§ **Trecho do documento**:
----
Amplitude e intensidade da influência
"O que impressiona nesse período é a amplitude da atuação e a intensidade da influência da atuação desses imigrantes sobre várias gerações de brasileiros", concorda o historiador Fabio Koifman, que dirige o projeto Memorial do Exílio, da Casa Stefan Zweig em Petrópolis, outra iniciativa que pretende resgatar as trajetórias dos exilados através de entrevistas e pesquisas em arquivos. O escritor austríaco Stefan Zweig (foto principal) emigrou para o Brasil em 1940.
----
§ **Entradas extraídas**:
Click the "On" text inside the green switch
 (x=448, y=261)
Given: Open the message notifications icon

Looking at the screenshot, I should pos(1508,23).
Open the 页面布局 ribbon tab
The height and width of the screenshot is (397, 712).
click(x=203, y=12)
----
§ **Instrução A**: Imprima o trecho do documento sobre os exilados no Brasil, começando em "Amplitude e intensidade" e terminando em "Brasil em 1940.".
§ **Instrução B**: Reescreva todas as entradas trocando "switch" por "toggle" e deixando todo o resto como está.
O trecho do documento e as entradas são materiais independentes entre si.

§ **Resposta correta A**:
Amplitude e intensidade da influência
"O que impressiona nesse período é a amplitude da atuação e a intensidade da influência da atuação desses imigrantes sobre várias gerações de brasileiros", concorda o historiador Fabio Koifman, que dirige o projeto Memorial do Exílio, da Casa Stefan Zweig em Petrópolis, outra iniciativa que pretende resgatar as trajetórias dos exilados através de entrevistas e pesquisas em arquivos. O escritor austríaco Stefan Zweig (foto principal) emigrou para o Brasil em 1940.

§ **Resposta correta B**:
Click the "On" text inside the green toggle
 (x=448, y=261)
Given: Open the message notifications icon

Looking at the screenshot, I should pos(1508,23).
Open the 页面布局 ribbon tab
The height and width of the screenshot is (397, 712).
click(x=203, y=12)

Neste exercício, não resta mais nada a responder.